Chapter 13 lítost
lítost
There was a Czech word for the torment you inflict upon yourself at the sight of your own misery. Lítost.
That was exactly how I felt—tormenting myself—as Oliver opened the passengerside door to his sleek silver Lexus ES.
It wasn’t that I didn’t want lunch, but the butterflies in my stomach had returned with a vengeance and I wasn’t sure how long I’d be able to bear this before I prayed for the earth to swallow me whole.
Not only was I not accustomed to people opening car doors for me, I certainly wasn’t used to fraternizing with my employer’s nephew.
Was this fraternizing? I’d best not think too hard on that. Eula didn’t seem to mind, regardless.
It was times like these that I missed New York City, if only for the absolute anonymity of it all.
I could keep my head down, and no one knew I existed.
That got lonely sometimes, but then I’d get on dating apps and go on a few dates and feel a little better.
Since the funeral, my invisibility had felt like a balm.
But now, the longer I lived here, the more I was forced to exist.
I pried myself out of the leather seat and shuffled after him up to the lobster roll shack in town. Pinch, the shack in question, was busy this afternoon, but we found a table under a striped red and white umbrella and brought over our lobster rolls and Diet Cokes to sit in the shade.

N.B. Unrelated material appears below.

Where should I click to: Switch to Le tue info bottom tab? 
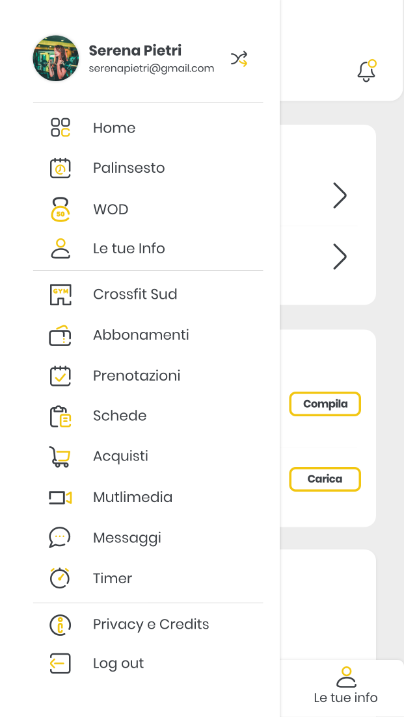click(346, 685)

The early afternoon was surprisingly pleasant, and much cooler than the last few days. A group of teenage girls sat at the table next to us, hunched over one of their phones, captivated by a video. They giggled occasionally and shared glances, all of them wearing matching friendship bracelets.
Oliver polished off his entire lobster roll in a few short bites and started on the basket of fries we decided to split. “Don’t repeat this, but Pinch has the best lobster rolls in Maine. Everyone says it’s Red’s, but they’re wrong. How is it?” he added excitedly.
The lobster meat was sweet and tender. “Good,” I replied.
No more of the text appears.